• [Ausgewählter Auszug]:
■ ■ ■ ■ ■ ■ ■

Toccata und Fuge, Sie wissen schon, sagt sie und holt den Fremden näher zu sich heran, als verriete sie ihm ein Geheimnis.

Toccata und Fuge kennt er nicht, aber weil in den Weltraum hinaus natürlich schon Richard Wagners Musik gedrungen ist, denkt er an den „Fliegenden Holländer“, der mit seinem Geisterschiff ewig unerlöst auf den Weltmeeren segelt:

Da drüben spielt eine unerlöste Organistin und hört und hört nicht auf.

Und es schaudert ihn ein wenig und er friert im schönsten Frühling. 

Stopp, stopp, stopp! Da ist die Kirche!

Ich wache aus meinem Alptraum auf. Die Kirche ist doch da, denke ich.

Erlebnisse mit ihr in der letzten Zeit:

Ein Abend vor ein paar Tagen, an dem wir in großem Abstand aber mit einander verbunden zusammen saßen und die Kandidaten für die neu ausgeschriebene Pfarrstelle befragten. Wo so ein lebendiger Geist des Fragens und der Neugier herrschte, dass auch unsere Kandidaten sehr beeindruckt waren.

Ich denke an den Ausschuss für die Wahl einer Diakonin/eines Diakons, in dem besonders viele junge Mitglieder der Gemeinde sitzen, denn schließlich geht es hier um die Kinder- und Jugendarbeit. An die Gruppe, die sich wöchentlich mit unserem Freizeitheim in Hohenfelde beschäftigt.  Im Maschinenraum der Kirche ist es heiß, da brummt und rattert es. Und bald wird auch das Liebeswerk der „Tüten“ an unserem Gemeindehaus wieder starten, die „Taler“ müssen noch etwas warten.

Außerdem haben wir uns eine glänzende Haut zugelegt, die in verschiedenen Fenstern nach außen dokumentiert, was wir sind: In den Onlinegottesdiensten, in den Briefen und Texten. Sehen Sie sich den Digitalchor mit dem irischen Reisesegen an. Die Organistin muss nicht ewig auf der Orgelbank sitzen und Reger und Rheinberger spielen.

Und die Kirche ist da, wo sie erwartet und erhofft wird. Ein Gemeindeglied schreibt mir: 

Ja, Remberti fehlt auch mir und all die Aktivitäten bei denen ich beteiligt war. Nun gibt es wieder offene Kirche und Gottesdienst in der Kirche. Es geht aufwärts!

■ ■ ■ ■ ■ ■ ■

• [Vorliegende Einträge]:
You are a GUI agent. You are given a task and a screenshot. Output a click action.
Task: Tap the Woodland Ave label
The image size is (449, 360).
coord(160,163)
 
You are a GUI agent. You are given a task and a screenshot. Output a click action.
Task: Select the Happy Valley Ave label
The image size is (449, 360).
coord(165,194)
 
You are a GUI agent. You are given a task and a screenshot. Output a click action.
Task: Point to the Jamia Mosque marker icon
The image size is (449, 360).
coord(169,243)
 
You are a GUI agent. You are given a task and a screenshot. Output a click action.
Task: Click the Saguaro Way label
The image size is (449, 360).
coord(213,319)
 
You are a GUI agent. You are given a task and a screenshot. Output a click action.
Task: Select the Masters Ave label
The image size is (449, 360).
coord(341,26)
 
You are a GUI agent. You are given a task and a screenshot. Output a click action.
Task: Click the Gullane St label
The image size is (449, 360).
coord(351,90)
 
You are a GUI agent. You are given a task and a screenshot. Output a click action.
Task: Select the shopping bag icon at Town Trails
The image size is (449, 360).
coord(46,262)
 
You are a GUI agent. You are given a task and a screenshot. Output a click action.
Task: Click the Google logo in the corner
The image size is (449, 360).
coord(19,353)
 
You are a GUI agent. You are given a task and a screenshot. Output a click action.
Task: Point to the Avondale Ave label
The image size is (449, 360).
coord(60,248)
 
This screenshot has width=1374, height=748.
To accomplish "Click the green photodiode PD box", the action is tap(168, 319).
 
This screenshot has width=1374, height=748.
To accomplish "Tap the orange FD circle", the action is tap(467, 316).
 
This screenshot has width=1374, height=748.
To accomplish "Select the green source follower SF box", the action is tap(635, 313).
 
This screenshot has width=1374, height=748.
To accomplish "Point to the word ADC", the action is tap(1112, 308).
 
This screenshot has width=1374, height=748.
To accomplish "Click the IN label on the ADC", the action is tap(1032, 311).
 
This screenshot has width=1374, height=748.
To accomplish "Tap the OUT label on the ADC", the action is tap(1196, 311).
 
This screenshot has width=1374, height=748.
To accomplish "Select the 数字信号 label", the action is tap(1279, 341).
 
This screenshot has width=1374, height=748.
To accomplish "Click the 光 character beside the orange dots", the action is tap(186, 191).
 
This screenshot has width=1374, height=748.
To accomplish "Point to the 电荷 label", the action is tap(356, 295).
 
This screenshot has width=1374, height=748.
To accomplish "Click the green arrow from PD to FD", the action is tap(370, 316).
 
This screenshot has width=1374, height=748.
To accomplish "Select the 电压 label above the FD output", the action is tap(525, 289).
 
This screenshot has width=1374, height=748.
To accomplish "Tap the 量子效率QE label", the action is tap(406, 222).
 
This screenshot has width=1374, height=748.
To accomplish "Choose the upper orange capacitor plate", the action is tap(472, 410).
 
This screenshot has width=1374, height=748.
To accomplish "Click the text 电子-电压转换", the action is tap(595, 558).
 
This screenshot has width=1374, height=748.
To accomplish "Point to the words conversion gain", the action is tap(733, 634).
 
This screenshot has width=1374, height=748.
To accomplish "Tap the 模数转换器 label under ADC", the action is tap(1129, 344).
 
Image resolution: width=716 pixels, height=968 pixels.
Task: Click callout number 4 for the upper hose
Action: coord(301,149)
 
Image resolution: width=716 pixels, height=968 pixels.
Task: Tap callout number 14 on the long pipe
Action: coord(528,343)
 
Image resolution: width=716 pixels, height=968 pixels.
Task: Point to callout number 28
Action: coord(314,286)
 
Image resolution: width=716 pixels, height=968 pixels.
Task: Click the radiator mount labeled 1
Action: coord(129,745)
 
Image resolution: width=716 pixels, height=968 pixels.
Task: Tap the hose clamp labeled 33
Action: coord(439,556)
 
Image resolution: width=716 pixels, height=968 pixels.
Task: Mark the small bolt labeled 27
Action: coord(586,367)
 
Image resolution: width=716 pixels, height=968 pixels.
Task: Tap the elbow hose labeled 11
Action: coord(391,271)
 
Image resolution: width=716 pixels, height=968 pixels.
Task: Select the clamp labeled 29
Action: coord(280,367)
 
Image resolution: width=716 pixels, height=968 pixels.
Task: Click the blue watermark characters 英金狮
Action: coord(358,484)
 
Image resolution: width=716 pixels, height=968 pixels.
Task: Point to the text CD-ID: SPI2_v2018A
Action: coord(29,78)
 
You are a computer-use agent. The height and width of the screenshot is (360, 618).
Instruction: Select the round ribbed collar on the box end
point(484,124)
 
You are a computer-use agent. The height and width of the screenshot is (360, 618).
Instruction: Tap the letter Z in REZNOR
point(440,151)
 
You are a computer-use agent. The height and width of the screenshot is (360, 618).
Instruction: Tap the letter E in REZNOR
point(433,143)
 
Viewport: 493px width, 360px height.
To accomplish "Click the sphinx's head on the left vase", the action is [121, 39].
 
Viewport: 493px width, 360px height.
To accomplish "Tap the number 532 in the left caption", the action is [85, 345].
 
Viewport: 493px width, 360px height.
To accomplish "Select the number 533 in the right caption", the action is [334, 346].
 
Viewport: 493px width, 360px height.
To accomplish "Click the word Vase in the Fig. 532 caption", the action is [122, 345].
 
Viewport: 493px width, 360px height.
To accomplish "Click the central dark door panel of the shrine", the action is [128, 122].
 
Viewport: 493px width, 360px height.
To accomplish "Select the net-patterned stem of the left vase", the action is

■ ■ ■ ■ ■ ■ ■

• [Fragen zum Material]:
**a)** In welchem Ort liegt laut dem Auszug das Freizeitheim der Gemeinde?
**b)** Fassen Sie den Absatz des Auszugs, der mit „Ich denke an den Ausschuss“ beginnt, als Liste zusammen und bewahren Sie dabei seine wesentlichen Fakten.
**c)** Setzen Sie den Auszug über die Remberti-Gemeinde im Anschluss an seinen letzten Satz fort.
Die Einträge stammen aus einer anderen Quelle als der Auszug.

• [Antworten]:
**a)** In Hohenfelde.

**b)**
- Ausschuss für die Wahl einer Diakonin oder eines Diakons, mit besonders vielen jungen Gemeindemitgliedern, da es um die Kinder- und Jugendarbeit geht
- Gruppe, die sich wöchentlich mit dem Freizeitheim in Hohenfelde beschäftigt
- Reger Betrieb im „Maschinenraum“ der Kirche
- Baldiger Neustart des Liebeswerks der „Tüten“ am Gemeindehaus; die „Taler“ müssen noch warten

**c)**
Besonders hat mich beeindruckt, dass eine Frau aus der Gemeinde sich zur Osternacht in der Kirche einschloss und dort still in den Ostermorgen hinein meditierte. Man kann andere im Gebet vertreten. Das ist eine praktische Auslegung von Röm 8,26–27.

Wo ist die Kirche?

Diese Frage hat natürlich noch eine grundsätzliche Dimension. Sie fragt nach der Haltung, nach der Position der Kirche. Ein Gemeindeglied schreibt:

Ich vermisse Eure Stimme! Wo seid ihr? Ich kann Euch nicht hören!

Wir haben eine weltweite Pandemie und …- und jetzt? Ruhe!…?

Die ganze Welt steckt in einer großen Not und könnte diese geistige und seelische Hilfe so gut gebrauchen.

Die Corona Pandemie hat uns einen riesigen Kontrollverlust beschert, Selbstverständlichkeiten unseres Verhaltens zerstört, Unsicherheitsgefühle geweckt. Und nun versuchen wir, durch Disziplin, Abstand und Hygiene, die Kontrolle wiederzugewinnen. Und fühlen doch: Die Erschütterung sitzt tiefer, der Untergrund, auf dem wir leben, ist schwankend, unser Leben zerbrechlich, war es immer schon. Das Gefühl des Kontrollverlustes kann man nicht allein dadurch bekämpfen, dass man die Selbstkontrolle erhöht, man muss sich den tieferen Erfahrungen des Verlustes stellen.

Wo ist die Kirche? Auf diese große Frage weiß ich keine große Antwort. Aber ich versuche eine sehr kleine, den Anfang einer Antwort.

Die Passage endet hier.